Fifty-one years ago, President Lyndon B. Johnson launched the War on Poverty. Since then, taxpayers have spent more than $22 trillion fighting Johnson’s war, three times the cost of all military wars in U.S. history.

Last year, taxpayers spent more than $920 billion on 80 different anti-poverty programs.

Despite this spending, the percentage of Americans who are poor has barely budged since the late 1960s. As President Reagan put it: “We declared war on poverty, and poverty won.”

A major reason for the nation’s lack of success for the last half century has been the collapse of marriage. Marriage is a powerful force in reducing poverty; a single mother with children is four times more likely to be poor than a similar mother who is married. More than two-thirds of all poor families with children in the U.S. are headed by single parents.

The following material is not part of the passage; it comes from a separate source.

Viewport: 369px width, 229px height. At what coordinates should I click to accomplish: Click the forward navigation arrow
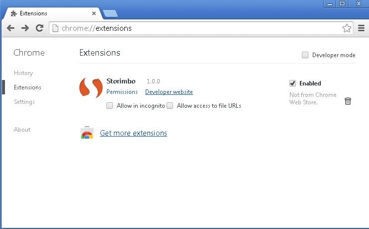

But since the beginning of the war on poverty, marriage has declined sharply. In 1964, 7 percent of U.S. children were born outside marriage. Today, the number is 41 percent. Society is dividing into two castes. In the top half, children are raised by married couples with college education; in the bottom half, children are raised by single mothers with a high-school degree or less.

When compared to children in intact married homes, children raised by single parents are more likely to have emotional and behavioral problems; be physically abused; smoke, drink, and use drugs; be aggressive; engage in violent, delinquent, and criminal behavior; have poor school performance; be expelled from school; and drop out of high school.

Given the effectiveness of marriage in reducing poverty and other social problems, you would think that strengthening marriage would be a top priority for the welfare state. Wrong. The welfare system does the opposite. Welfare actively penalizes marriage by reducing benefits when low-income couples do marry.

For example, a single mother with two children who earns $15,000 per year will generally receive around $5,200 per year from the Food Stamp program. However, if she marries a father with the same earnings level, her food stamps would be cut to zero. A single mother receiving public housing benefits would receive a subsidy worth on average around $11,000 per year if she was not employed. But if she married a man earning $20,000 per year, these benefits would be cut nearly in half.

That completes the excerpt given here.